The database is meant to map out contingencies, creating an operational menu that spells out each agency’s role in case a suspect surfaces in an unexpected spot. “If he’s in Saudi Arabia, pick up with the Saudis,” the former official said. “If traveling overseas to al-Shabaab [in Somalia] we can pick him up by ship. If in Yemen, kill or have the Yemenis pick him up.”
The report says:
For an administration that is the first to embrace targeted killing on a wide scale, officials seem confident that they have devised an approach that is so bureaucratically, legally and morally sound that future administrations will follow suit.
In focusing on bureaucratic refinements, the administration has largely avoided confronting more fundamental questions about the lists. Internal doubts about the effectiveness of the drone campaign are almost nonexistent. So are apparent alternatives.
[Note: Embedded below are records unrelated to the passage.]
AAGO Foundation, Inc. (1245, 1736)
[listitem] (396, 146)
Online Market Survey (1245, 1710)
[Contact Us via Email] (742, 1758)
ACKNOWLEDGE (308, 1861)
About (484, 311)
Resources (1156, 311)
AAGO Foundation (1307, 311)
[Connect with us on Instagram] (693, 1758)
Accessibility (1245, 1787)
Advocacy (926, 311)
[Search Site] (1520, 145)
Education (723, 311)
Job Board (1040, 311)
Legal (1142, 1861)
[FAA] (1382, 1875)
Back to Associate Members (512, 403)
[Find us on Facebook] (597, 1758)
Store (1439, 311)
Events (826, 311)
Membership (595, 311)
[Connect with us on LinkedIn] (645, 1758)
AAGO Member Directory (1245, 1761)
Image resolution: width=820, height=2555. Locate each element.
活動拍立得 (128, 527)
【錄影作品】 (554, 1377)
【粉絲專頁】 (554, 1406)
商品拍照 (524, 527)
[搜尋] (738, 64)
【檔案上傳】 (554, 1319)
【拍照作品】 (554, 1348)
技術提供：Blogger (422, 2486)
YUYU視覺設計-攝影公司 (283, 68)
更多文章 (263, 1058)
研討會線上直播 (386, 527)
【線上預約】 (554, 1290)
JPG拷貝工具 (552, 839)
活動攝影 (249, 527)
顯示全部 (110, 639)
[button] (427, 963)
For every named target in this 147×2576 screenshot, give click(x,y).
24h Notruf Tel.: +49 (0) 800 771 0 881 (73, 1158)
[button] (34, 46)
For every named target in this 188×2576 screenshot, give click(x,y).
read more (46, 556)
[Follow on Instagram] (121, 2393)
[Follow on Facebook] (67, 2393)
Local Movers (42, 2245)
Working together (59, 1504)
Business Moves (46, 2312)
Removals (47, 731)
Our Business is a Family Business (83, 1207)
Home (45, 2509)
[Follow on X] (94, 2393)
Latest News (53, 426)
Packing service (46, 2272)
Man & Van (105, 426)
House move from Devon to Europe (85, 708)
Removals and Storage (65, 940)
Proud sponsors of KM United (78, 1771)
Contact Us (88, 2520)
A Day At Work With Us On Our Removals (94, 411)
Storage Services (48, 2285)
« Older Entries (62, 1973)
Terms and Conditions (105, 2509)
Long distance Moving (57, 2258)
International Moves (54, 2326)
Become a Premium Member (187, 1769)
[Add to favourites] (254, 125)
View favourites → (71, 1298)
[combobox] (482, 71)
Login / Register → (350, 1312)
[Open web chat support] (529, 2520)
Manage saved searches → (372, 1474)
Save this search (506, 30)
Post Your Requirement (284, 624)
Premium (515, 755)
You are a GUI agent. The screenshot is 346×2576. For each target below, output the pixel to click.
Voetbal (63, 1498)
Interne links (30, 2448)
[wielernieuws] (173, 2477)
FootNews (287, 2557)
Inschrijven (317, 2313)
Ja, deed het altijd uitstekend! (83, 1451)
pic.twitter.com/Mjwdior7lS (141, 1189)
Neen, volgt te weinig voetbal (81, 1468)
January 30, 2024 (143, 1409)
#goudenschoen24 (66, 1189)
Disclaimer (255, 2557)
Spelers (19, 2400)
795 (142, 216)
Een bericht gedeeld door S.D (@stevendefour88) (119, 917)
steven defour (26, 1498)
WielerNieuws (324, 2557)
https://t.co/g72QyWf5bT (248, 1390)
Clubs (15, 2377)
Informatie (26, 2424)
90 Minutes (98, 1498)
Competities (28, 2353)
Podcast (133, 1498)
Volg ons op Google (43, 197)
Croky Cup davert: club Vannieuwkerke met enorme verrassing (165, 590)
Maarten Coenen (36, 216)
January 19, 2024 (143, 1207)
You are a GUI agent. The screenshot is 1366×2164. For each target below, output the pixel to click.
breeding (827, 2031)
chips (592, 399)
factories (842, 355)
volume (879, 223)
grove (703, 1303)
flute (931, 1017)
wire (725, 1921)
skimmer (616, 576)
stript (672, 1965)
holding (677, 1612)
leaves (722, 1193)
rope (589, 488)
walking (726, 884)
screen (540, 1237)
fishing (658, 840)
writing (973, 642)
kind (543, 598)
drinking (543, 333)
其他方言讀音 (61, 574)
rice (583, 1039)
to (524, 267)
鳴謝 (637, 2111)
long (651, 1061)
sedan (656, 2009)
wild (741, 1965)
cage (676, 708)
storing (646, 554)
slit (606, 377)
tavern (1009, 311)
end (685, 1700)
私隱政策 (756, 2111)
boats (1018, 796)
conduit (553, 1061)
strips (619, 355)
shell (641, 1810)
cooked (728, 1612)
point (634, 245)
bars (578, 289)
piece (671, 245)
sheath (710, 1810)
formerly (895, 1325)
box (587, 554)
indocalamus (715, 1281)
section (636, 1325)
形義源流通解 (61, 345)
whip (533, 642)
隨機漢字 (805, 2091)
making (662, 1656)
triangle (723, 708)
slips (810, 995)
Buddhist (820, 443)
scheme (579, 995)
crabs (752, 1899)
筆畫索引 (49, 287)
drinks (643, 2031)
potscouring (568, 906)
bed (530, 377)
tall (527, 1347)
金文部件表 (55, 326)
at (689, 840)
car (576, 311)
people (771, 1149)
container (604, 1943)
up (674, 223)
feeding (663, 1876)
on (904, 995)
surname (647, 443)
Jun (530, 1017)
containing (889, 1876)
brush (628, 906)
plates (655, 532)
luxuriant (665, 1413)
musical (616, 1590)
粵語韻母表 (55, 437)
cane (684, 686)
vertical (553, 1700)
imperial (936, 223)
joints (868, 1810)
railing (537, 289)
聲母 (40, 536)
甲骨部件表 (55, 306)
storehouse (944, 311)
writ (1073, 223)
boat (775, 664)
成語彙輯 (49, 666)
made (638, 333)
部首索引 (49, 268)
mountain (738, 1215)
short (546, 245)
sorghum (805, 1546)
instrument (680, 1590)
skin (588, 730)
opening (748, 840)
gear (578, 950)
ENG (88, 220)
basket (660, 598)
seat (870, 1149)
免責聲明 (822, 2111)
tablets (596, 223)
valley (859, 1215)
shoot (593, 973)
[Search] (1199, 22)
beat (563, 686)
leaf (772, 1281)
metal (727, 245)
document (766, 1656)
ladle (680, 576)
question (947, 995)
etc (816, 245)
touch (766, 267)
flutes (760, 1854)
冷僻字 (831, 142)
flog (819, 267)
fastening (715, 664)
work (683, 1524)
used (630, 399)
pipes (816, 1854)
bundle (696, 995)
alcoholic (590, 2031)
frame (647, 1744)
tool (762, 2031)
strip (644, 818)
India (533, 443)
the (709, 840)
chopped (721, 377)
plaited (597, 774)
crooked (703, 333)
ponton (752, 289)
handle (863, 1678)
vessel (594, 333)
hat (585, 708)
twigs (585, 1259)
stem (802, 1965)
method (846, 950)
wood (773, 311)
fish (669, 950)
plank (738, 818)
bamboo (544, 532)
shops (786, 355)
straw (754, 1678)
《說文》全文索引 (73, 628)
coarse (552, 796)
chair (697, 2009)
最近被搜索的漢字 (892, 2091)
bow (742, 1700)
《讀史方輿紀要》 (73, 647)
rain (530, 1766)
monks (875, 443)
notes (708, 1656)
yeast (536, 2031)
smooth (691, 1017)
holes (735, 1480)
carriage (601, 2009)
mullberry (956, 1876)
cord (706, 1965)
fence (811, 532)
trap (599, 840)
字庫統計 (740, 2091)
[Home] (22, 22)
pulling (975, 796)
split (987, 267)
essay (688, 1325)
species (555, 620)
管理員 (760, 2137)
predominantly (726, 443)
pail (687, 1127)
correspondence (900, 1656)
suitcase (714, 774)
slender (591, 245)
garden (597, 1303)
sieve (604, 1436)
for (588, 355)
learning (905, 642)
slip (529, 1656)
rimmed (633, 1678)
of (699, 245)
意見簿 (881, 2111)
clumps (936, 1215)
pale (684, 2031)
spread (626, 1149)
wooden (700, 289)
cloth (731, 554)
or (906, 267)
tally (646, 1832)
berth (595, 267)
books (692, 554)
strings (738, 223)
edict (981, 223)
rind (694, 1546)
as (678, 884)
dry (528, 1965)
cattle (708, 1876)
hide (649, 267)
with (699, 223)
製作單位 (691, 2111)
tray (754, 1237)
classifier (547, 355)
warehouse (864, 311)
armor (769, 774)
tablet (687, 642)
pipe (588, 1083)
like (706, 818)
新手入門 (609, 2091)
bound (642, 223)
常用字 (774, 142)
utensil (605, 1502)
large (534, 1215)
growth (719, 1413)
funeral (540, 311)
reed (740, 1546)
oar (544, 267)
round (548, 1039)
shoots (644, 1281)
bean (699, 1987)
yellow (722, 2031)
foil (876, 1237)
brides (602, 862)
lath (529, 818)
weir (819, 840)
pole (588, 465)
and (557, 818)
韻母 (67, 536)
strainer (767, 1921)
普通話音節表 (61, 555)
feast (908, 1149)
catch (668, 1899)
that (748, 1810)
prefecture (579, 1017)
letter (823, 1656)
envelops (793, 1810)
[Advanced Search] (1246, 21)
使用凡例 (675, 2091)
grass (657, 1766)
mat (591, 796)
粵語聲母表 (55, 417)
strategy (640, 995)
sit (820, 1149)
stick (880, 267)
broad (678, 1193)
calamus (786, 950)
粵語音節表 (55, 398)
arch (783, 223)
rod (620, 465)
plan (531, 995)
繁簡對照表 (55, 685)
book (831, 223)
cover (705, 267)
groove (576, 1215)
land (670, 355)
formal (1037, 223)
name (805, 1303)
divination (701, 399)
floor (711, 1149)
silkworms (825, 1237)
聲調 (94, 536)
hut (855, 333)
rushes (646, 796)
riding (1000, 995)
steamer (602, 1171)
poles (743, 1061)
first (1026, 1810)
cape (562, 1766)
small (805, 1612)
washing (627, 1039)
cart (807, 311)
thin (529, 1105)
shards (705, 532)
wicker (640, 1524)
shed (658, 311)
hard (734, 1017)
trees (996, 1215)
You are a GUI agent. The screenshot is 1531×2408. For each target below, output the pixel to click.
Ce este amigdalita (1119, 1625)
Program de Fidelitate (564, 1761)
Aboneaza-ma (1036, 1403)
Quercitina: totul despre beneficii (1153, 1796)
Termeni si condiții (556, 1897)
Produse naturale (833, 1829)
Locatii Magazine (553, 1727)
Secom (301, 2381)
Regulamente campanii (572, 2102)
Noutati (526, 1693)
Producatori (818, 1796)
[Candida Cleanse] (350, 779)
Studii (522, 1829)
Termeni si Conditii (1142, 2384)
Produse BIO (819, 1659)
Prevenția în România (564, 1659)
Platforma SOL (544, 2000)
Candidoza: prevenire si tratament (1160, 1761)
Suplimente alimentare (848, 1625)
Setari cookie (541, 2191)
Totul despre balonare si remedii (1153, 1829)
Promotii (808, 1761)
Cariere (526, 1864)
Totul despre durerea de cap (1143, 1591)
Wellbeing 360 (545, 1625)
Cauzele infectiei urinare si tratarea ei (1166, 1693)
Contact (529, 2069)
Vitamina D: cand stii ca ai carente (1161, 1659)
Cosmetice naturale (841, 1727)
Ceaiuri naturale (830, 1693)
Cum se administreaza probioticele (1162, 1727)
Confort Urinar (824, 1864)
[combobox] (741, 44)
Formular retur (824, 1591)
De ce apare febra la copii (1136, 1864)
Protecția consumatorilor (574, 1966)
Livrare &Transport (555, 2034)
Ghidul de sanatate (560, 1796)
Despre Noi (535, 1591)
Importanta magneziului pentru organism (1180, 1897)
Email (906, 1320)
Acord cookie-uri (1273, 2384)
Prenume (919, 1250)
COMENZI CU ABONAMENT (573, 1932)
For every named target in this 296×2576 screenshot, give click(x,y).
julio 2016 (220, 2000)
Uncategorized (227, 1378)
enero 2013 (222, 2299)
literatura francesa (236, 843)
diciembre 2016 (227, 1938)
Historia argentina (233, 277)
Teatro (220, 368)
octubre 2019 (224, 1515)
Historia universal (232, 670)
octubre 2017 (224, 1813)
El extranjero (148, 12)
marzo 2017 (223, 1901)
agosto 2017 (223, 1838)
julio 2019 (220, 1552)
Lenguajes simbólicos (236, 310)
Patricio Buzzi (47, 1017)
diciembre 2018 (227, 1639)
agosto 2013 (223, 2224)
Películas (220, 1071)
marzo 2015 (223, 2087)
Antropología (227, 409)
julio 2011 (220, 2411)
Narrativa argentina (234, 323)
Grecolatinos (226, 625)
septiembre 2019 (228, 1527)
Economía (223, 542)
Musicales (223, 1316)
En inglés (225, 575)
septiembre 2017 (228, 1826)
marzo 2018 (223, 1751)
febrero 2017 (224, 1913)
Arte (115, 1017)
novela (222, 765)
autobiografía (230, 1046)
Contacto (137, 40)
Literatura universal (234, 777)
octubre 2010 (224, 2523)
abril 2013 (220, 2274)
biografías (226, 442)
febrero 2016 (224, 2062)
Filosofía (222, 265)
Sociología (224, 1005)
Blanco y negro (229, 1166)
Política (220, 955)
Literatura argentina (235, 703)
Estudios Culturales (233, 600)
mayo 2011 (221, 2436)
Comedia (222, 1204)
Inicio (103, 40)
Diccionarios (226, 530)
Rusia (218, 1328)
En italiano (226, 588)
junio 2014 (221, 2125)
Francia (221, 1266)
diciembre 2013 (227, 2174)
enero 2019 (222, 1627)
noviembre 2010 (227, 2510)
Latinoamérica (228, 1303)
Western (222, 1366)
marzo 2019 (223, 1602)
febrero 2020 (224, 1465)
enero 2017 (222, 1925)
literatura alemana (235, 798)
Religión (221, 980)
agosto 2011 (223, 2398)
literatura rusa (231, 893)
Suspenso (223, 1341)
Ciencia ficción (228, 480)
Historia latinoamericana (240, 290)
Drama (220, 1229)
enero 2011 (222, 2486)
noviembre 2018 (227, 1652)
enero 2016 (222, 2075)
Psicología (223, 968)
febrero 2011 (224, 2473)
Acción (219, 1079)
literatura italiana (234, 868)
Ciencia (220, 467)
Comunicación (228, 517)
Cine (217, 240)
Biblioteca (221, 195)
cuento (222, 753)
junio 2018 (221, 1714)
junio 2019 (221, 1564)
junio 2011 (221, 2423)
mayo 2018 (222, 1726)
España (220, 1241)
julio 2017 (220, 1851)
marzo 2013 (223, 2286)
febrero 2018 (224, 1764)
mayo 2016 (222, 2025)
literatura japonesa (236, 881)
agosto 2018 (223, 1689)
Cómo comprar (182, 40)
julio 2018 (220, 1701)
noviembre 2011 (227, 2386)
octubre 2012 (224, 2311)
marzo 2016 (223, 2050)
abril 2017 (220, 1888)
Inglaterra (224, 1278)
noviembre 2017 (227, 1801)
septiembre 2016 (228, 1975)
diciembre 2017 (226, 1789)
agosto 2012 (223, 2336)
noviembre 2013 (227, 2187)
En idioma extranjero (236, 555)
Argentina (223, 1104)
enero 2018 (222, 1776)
And the report says nothing about the most fundamental issue: how does the U.S. government determine “guilt” and issue death sentences without any legal process? Multi-agency processes of review and approval in which the accused has no defense are not means through which it can be determined that someone deserves to die; they are no more than legal cover designed to protect the executioners from legal culpability.
If government officials are ever seriously questioned about the principles on which they operate this policy, I expect they will employ the same logic that Israelis have used: that no one is targeted because of actions they have already committed; it will always be on the basis of the threat that they supposedly pose. That logic is meant remove the motive of revenge which would clearly entail disregard for legal process. Instead, execution is turned into a form of risk management. In other words, people are being killed because they are judged as likely to commit crimes at some point in the future.